Читать «Письма: Николай Эрдман. Ангелина Степанова, 1928-1935 гг.(с комментариями и предисловием Виталия Вульфа)» онлайн - страница 29
Николай Робертович Эрдман
В солнечные дни уже начинает капать с крыш, а в комнате у меня такая жара, что я работаю вечерами в одних туфлях. Вчера попросил вынести фикус и на его место положил твою губку. Целую Тебя, Худыра. Николай. Всем привет.
* * *
1.04.35 г.
Опять несколько дней без Твоих открыток — хочется верить, что это случайность, и я получу их, как бывало в Енисейске, сразу целым веером. Бедная моя халтурщица, как много приходится Тебе работать. Жалею Тебя, Худыра, и все-таки немного завидую Твоей поездке в Ленинград.
Напиши мне подробней о своей новой роли или, еще лучше, пришли пьесу — очень хочется знать, над чем Ты сейчас ломаешь голову. Что у Тебя было с Данченко?
Вчера уехал из гостиницы. Мне никогда не приходило на ум сравнивать ее с «Южной». Не знаю почему, но «Южная», «Весна» и вообще наши харьковские дни особенно ревниво охраняются моей памятью, ни с чем не выдерживает сравнения «сон неповторимый». Смешно, что пыльный и некрасивый Харьков — единственный город, о котором я могу мечтать без горечи, скуки, обиды и сожаления.
Комната у меня маленькая, но цена, за которую мне пришлось ее снять, заставляет смотреть на нее, как на огромную. Хозяева мои, как сказал бы Джек Лондон, «большие сволочи маленькой комнаты», взяли с меня за два месяца вперед, чтобы я не смог от них сбежать раньше этого времени. За два месяца я надеюсь найти себе что-нибудь более дешевое и удобное.
Это не значит, что сейчас я живу плохо — у меня чисто, тепло, светло, есть домработница, фикус, занавеска на окне, полутеплая, или, вернее, полухолодная, уборная, но я должен проходить через чужую (пока почти нежилую) комнату. Крикливый сын, тонкие стены, а главное, внушительная цена заставляют меня думать о другой.
Получил письмо от Бориса, письмо очень хорошее, но я понял, что московские дела мои очень плохие — наверное, я останусь без авторских.
Как только окончательно узнаешь о своем лете, подробно напиши. Я мечтаю о нем с прошлой осени. Целую Тебя, ненаглядная. Николай.

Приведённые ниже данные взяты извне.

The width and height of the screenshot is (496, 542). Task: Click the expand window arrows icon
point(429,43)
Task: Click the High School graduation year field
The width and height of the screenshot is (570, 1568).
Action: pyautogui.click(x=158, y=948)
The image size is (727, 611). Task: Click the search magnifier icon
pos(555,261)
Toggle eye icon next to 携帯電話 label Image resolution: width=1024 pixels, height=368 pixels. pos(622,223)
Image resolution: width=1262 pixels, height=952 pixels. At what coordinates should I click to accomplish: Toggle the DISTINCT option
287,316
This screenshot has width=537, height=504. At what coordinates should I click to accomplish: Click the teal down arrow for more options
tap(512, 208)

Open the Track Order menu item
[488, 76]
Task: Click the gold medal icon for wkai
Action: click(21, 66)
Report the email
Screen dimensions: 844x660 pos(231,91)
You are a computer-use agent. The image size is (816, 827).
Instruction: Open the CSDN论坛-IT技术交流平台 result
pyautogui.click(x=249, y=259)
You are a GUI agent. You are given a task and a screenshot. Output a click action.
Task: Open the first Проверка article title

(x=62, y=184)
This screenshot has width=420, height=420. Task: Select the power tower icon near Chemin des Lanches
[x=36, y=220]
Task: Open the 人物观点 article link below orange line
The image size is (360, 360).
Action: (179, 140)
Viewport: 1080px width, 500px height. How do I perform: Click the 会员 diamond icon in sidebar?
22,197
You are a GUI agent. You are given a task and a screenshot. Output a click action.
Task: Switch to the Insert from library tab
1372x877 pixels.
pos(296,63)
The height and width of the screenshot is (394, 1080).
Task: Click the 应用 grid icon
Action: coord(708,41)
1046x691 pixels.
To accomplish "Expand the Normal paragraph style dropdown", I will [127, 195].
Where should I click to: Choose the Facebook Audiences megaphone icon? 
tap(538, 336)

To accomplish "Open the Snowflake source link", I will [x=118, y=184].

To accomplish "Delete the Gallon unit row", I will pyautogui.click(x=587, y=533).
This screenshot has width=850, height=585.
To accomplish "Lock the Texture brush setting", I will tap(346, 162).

P.S. Спохватился: «горечь, скука, обиды и сожаления» — это о городах, в которые, может быть, когда-нибудь придется вернуться. С Тебя еще хватит понять по-другому. Целую Тебя, тоненькая. Будь здорова. Всем привет.
* * *
Москва,
проезд Художественного театра,
Художественный театр им.Горького,
Ангелине Осиповне Степановой.
Томск. Востребование. Эрдман.
Мать пишет: «Лина очень печальна — не получает писем». Барышня моя, что же нам делать? Я писал Тебе письма, перешел на открытки — писал их одно время каждый день, потом опять перешел на письма.
Надеюсь, что хоть некоторые Ты получаешь. От Тебя уже больше месяца ничего нет. Совсем ничего. Ни одной строчки.
До этого было несколько редких открыток. Не знаю, пишут ли мне другие, но писем я вообще почти не получаю — возможно, конечно, что их не пишут. Надоело. Пора.
Дела мои все так же неопределенны, а следовательно, определенно плохи. Суда не было, дело передано Вышинскому — ответа нет.